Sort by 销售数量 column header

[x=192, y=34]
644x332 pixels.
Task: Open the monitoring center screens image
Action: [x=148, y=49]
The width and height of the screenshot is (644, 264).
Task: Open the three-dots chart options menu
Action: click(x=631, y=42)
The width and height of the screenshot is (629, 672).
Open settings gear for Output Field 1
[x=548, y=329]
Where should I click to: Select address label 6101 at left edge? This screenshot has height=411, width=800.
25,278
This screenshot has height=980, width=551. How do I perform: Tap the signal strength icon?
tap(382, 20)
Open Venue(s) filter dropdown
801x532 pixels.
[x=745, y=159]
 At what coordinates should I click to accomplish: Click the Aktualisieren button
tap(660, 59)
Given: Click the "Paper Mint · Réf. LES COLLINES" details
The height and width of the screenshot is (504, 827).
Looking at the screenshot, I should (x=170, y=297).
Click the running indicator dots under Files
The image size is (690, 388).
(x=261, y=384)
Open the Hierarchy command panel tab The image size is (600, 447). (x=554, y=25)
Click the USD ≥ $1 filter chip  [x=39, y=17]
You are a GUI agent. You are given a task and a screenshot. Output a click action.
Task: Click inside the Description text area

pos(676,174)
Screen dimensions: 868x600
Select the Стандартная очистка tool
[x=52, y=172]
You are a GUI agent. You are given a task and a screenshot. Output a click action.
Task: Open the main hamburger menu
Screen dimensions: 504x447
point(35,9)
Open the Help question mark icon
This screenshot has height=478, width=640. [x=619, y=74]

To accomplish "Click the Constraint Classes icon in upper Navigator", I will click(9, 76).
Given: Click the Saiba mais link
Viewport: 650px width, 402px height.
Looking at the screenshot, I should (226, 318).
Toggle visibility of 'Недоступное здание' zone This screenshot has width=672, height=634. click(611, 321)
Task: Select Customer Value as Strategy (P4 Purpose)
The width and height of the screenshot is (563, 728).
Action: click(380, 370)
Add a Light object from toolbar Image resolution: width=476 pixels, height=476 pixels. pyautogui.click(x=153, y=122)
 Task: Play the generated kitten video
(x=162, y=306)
◇ ◇ ◇ ◇ ◇
TASK
Word for word, copy out all the data given above.

RESULT BELOW
Sort by 销售数量 column header

[x=192, y=34]
644x332 pixels.
Task: Open the monitoring center screens image
Action: [x=148, y=49]
The width and height of the screenshot is (644, 264).
Task: Open the three-dots chart options menu
Action: click(x=631, y=42)
The width and height of the screenshot is (629, 672).
Open settings gear for Output Field 1
[x=548, y=329]
Where should I click to: Select address label 6101 at left edge? This screenshot has height=411, width=800.
25,278
This screenshot has height=980, width=551. How do I perform: Tap the signal strength icon?
tap(382, 20)
Open Venue(s) filter dropdown
801x532 pixels.
[x=745, y=159]
 At what coordinates should I click to accomplish: Click the Aktualisieren button
tap(660, 59)
Given: Click the "Paper Mint · Réf. LES COLLINES" details
The height and width of the screenshot is (504, 827).
Looking at the screenshot, I should (x=170, y=297).
Click the running indicator dots under Files
The image size is (690, 388).
(x=261, y=384)
Open the Hierarchy command panel tab The image size is (600, 447). (x=554, y=25)
Click the USD ≥ $1 filter chip  [x=39, y=17]
You are a GUI agent. You are given a task and a screenshot. Output a click action.
Task: Click inside the Description text area

pos(676,174)
Screen dimensions: 868x600
Select the Стандартная очистка tool
[x=52, y=172]
You are a GUI agent. You are given a task and a screenshot. Output a click action.
Task: Open the main hamburger menu
Screen dimensions: 504x447
point(35,9)
Open the Help question mark icon
This screenshot has height=478, width=640. [x=619, y=74]

To accomplish "Click the Constraint Classes icon in upper Navigator", I will click(9, 76).
Given: Click the Saiba mais link
Viewport: 650px width, 402px height.
Looking at the screenshot, I should (226, 318).
Toggle visibility of 'Недоступное здание' zone This screenshot has width=672, height=634. click(611, 321)
Task: Select Customer Value as Strategy (P4 Purpose)
The width and height of the screenshot is (563, 728).
Action: click(380, 370)
Add a Light object from toolbar Image resolution: width=476 pixels, height=476 pixels. pyautogui.click(x=153, y=122)
 Task: Play the generated kitten video
(x=162, y=306)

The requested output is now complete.